“Churchillian” Foreign Policy Since 1945: Imperial Establishment’s Ideological Adjustments to Managing British Power, and Interests in Post Colonial Britain.
They overtly took direct military action, a course that Britain took to confront the separatists in America which led to the establishment of the United States of America with no link with the mother country. The French involved themselves in prolonged wars in North Africa (Algeria) and in Asia (French Indo-China), but all led to resentments and bitter feeling towards the mother country. There will be considerable disadvantage for any government which depends solely upon military power to maintain control. In the long term it is important for all people in positions of authority that they should have their position respected as legitimate (rightful) by those over whom they seek to have power or influence.
Professor B. Crick has put it this way:
“probably all governments require some capacity for, or potentiality of, force or violence, but probably no government can maintain itself though time, as distinct
from defence and attack at specified moments, without legitimacy itself in some way getting itself loved, respected, even just accepted as inevitable, otherwise it would need constant recourse to open violence – which is rarely the case.”1
In this respect the exercise of power became a matter of the practice of authority. Authority is the quality of being able to get people to do things because they think the individual or group has the right to tell them what to do. Those in authority are followed because it is believed that they fulfil a need within the community in a political system. Authority then is linked to respect, which creates legitimacy, and therefore leads to power. Something that the British political elite have managed to do in Britain, among the British people and in the ex-colonies of the Modern Commonwealth, in the course of post-1945 history, especially when the material base for the maintenance of imperial power could no longer be sustained.

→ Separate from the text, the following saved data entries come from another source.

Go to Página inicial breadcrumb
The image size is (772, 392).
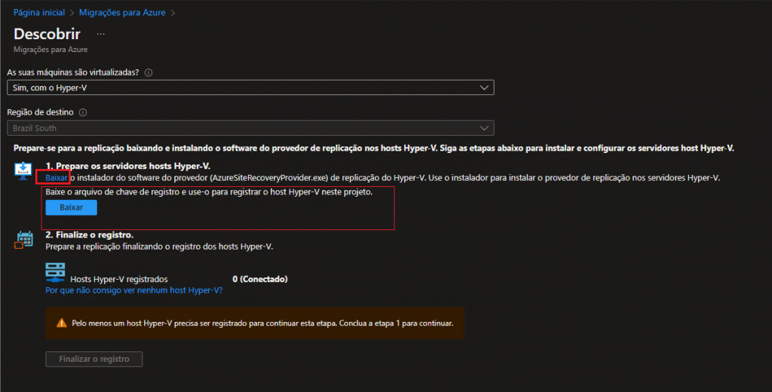39,13
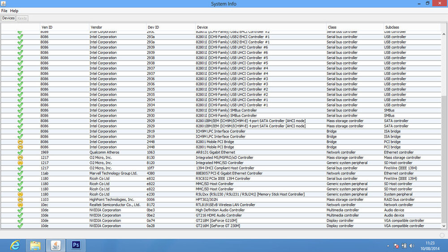The height and width of the screenshot is (252, 448).
Task: Open Internet Explorer from the taskbar
Action: point(15,245)
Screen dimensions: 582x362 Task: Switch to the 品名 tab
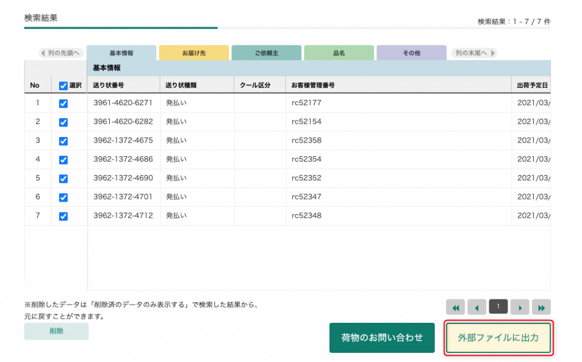click(339, 53)
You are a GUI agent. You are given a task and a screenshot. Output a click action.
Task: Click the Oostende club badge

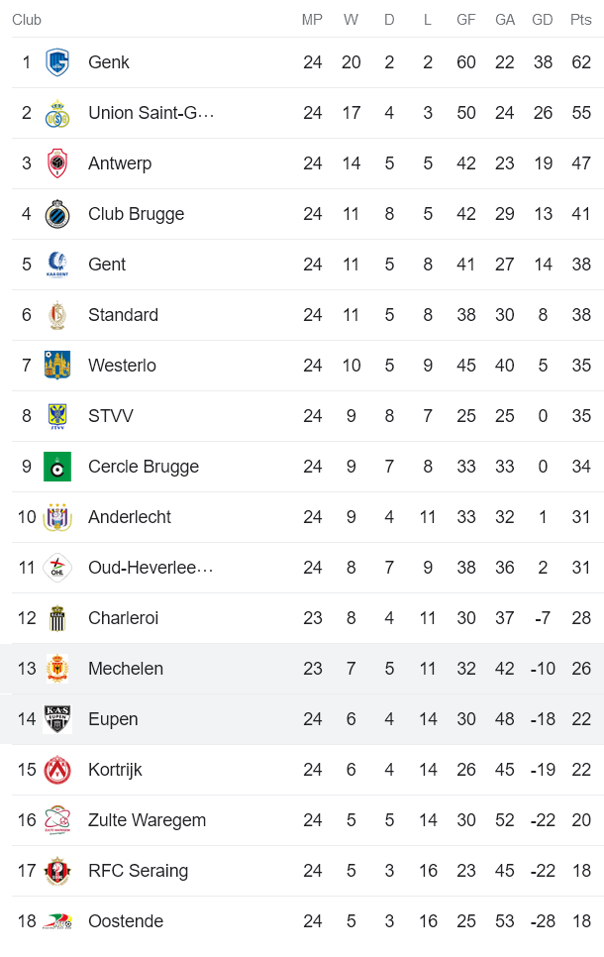point(57,920)
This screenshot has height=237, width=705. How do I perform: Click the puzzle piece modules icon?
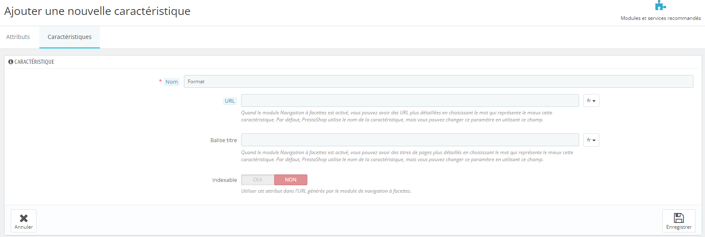coord(660,6)
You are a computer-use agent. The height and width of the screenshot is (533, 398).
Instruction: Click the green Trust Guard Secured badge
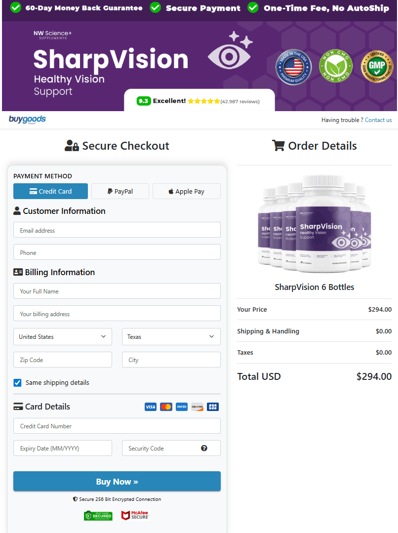(x=98, y=515)
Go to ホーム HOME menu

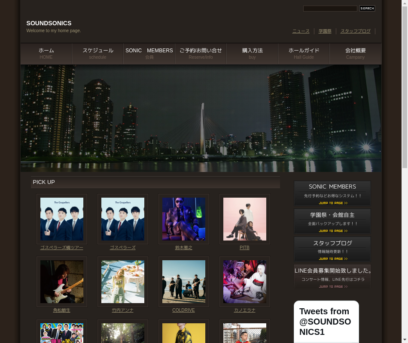46,54
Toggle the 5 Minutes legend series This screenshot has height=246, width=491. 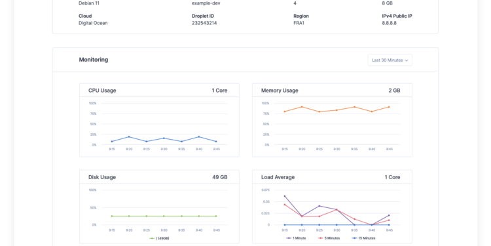click(329, 238)
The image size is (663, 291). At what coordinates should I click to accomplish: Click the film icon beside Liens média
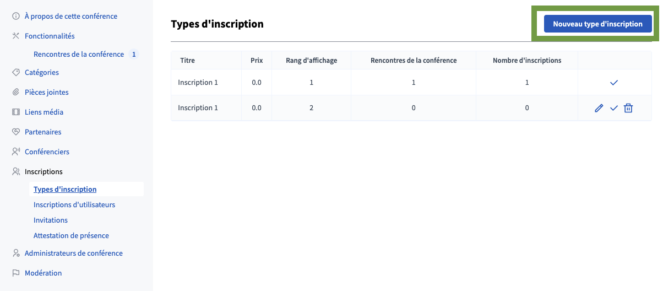pyautogui.click(x=16, y=112)
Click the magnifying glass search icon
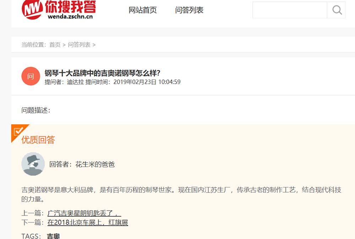The width and height of the screenshot is (355, 239). pyautogui.click(x=337, y=10)
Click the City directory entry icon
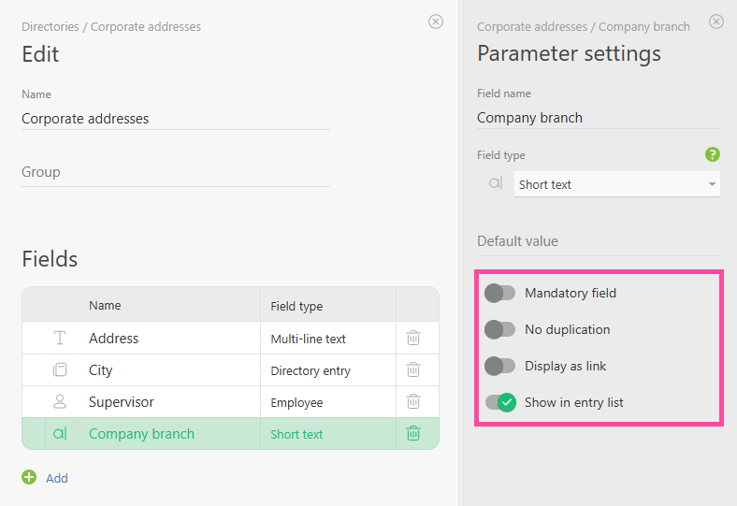Screen dimensions: 737x506 click(x=60, y=370)
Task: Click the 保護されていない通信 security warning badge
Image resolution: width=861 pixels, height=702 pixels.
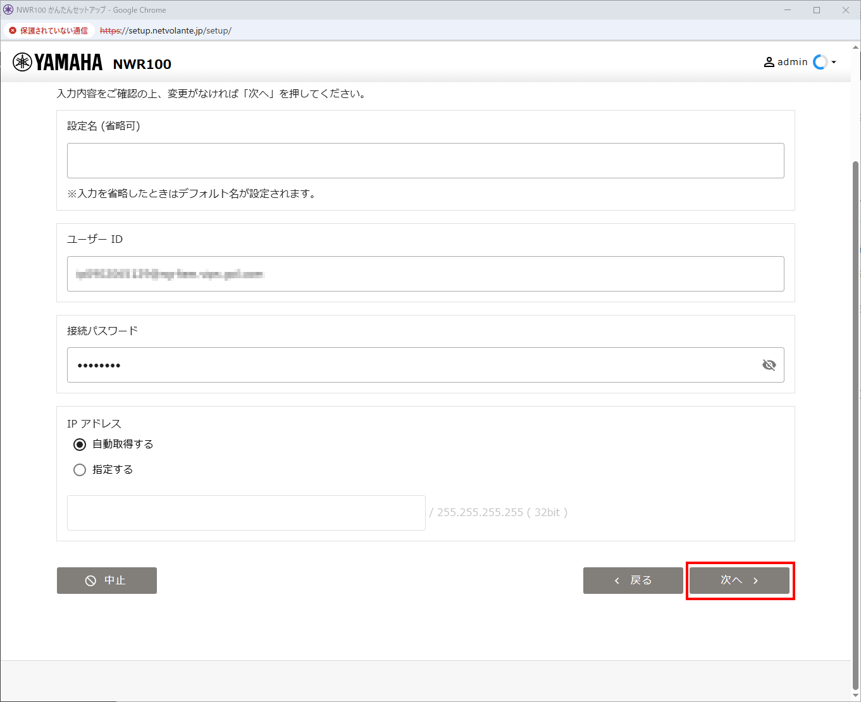Action: (49, 30)
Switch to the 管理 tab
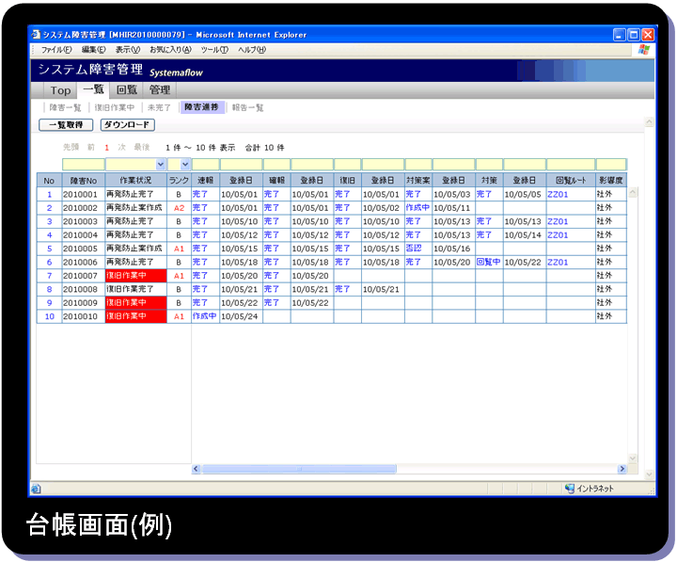The width and height of the screenshot is (677, 562). point(159,90)
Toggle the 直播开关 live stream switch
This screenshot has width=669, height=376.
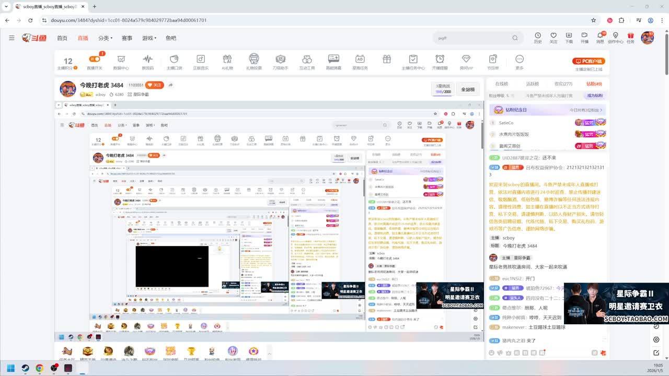pyautogui.click(x=95, y=62)
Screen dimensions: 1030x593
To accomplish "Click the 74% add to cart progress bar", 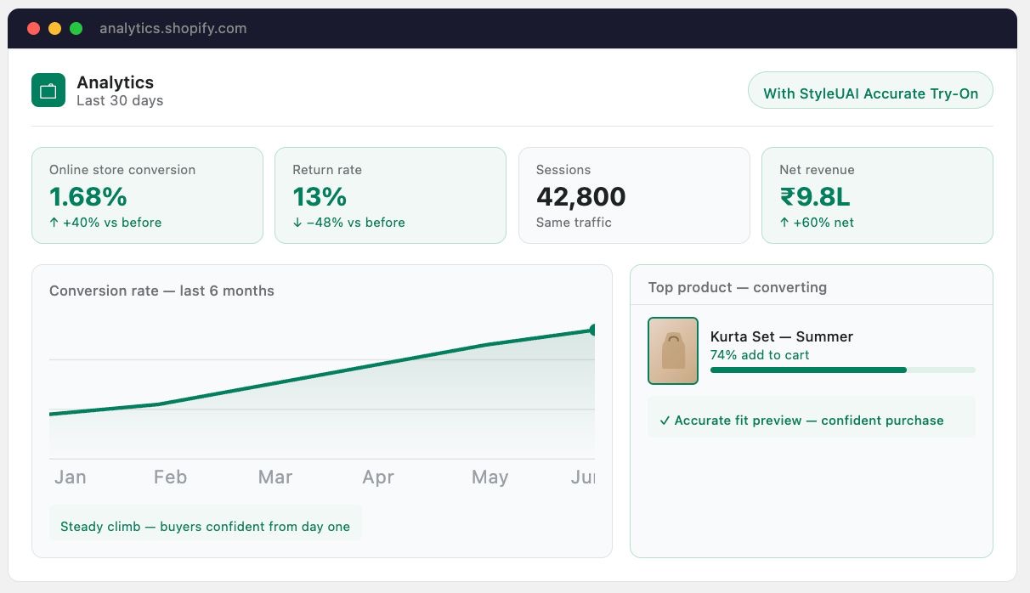I will click(x=843, y=370).
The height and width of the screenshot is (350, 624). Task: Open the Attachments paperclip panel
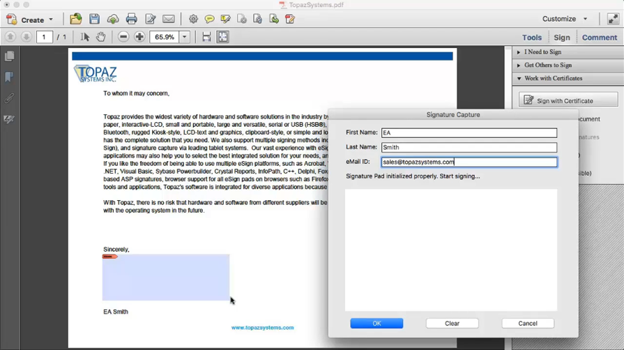(x=9, y=98)
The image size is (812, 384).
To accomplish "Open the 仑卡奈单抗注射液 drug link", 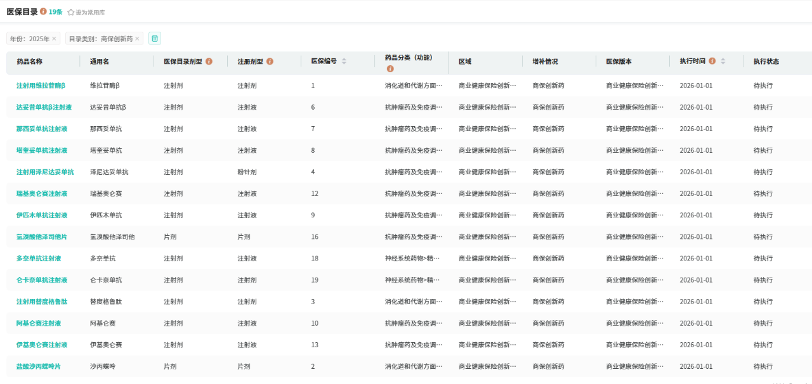I will click(42, 279).
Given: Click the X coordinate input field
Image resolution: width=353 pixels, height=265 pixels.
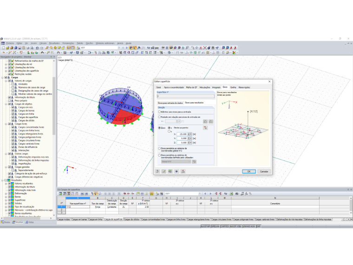Looking at the screenshot, I should pos(183,134).
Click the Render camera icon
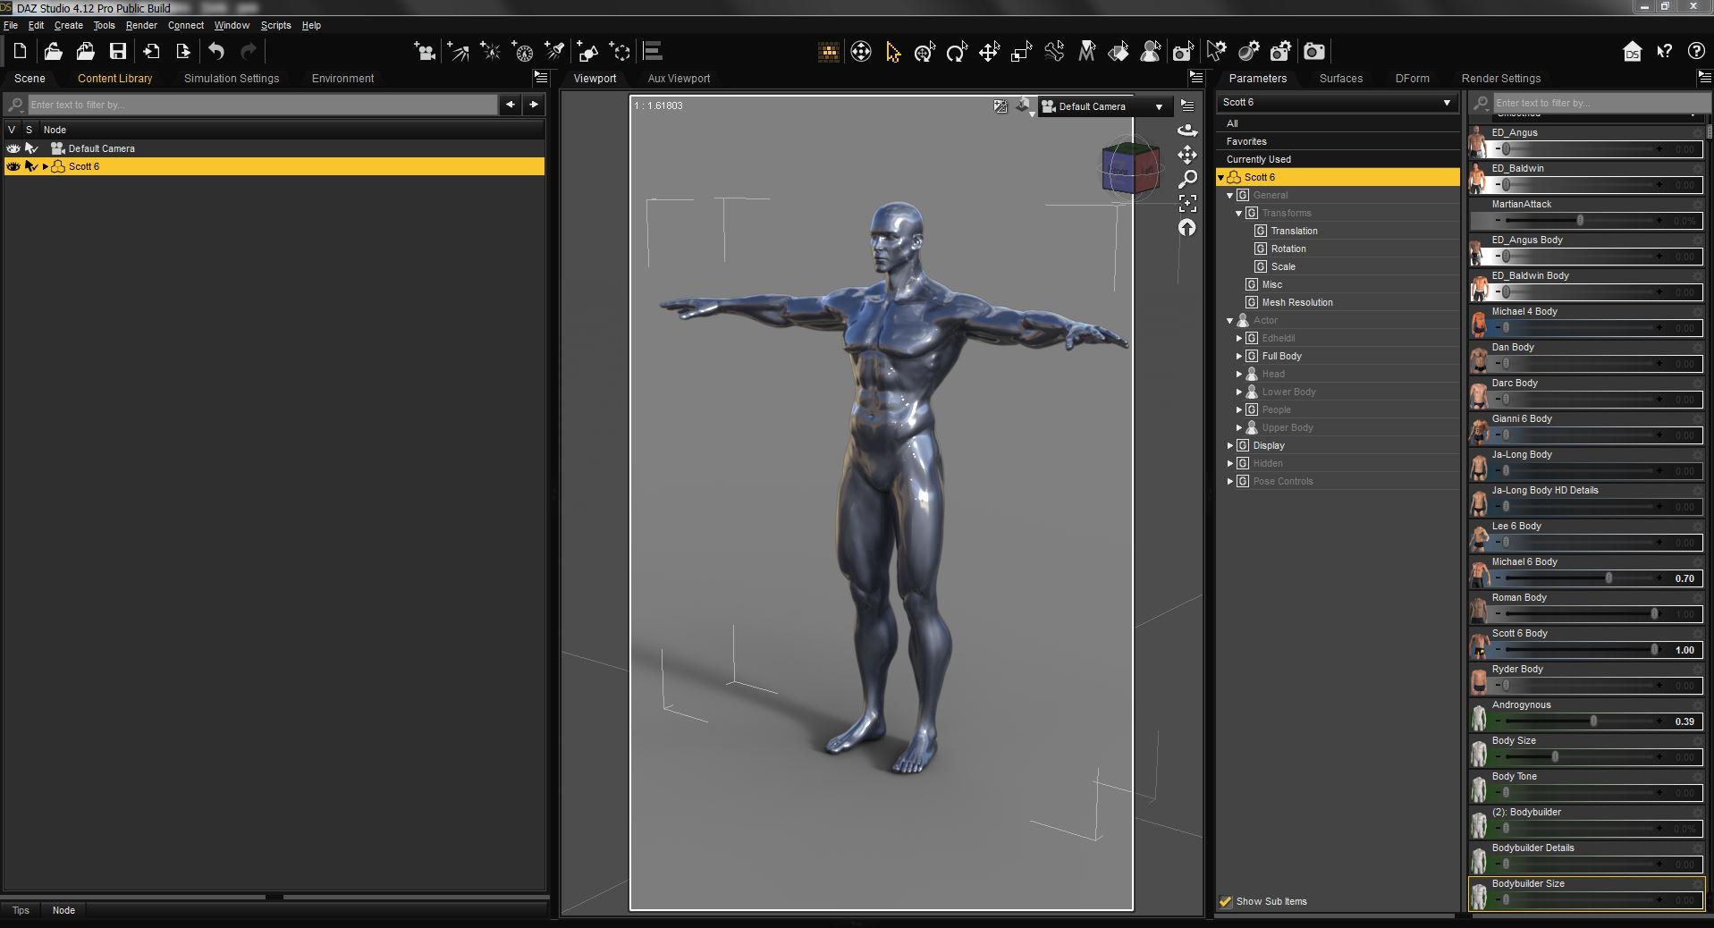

As a result of size, population, but essentially her richness in natural resources, the United States, due to Britain’s economic crisis after the Second World War, emerged stronger that Britain. In fact power fell into America’s hands rather than having to be wrested from Britain. Moreover, given its own history it had little sympathy for Britain’s imperial position and role. For their part, the British political elite, who had worked together in the War Cabinet during the War, as this study has shown, had very little disagreement about the need to maintain British power and interests in the post-war world.
To that end, both Labour and Conservatives, Attlee, Bevin and Churchill took the view that an alliance with the United States was essential. This was prompted in particular by their fear of the threat posed by the communist expansionist policy of the Soviet Union to British interests, not least in the Commonwealth. Having decided to proceed with the decolonisation process both the Labour government of 1945-51 and the Conservative governments of 1951-55, 1955-57 and 1957-63 pursued the policy of involving the Americans in the defence of Western Europe and Britain against the Soviet threat. Taking into account too, after the Second World War, the concept of a “common language and heritage” or “special relationship” which was first spoken of by Churchill in a speech in Fulton, Missouri, when he visited the USA in March 1946 on a private visit. The phrase “special relationship” was a tool of diplomacy for harnessing a rising, inexperienced giant, America, to the achievement of British ends.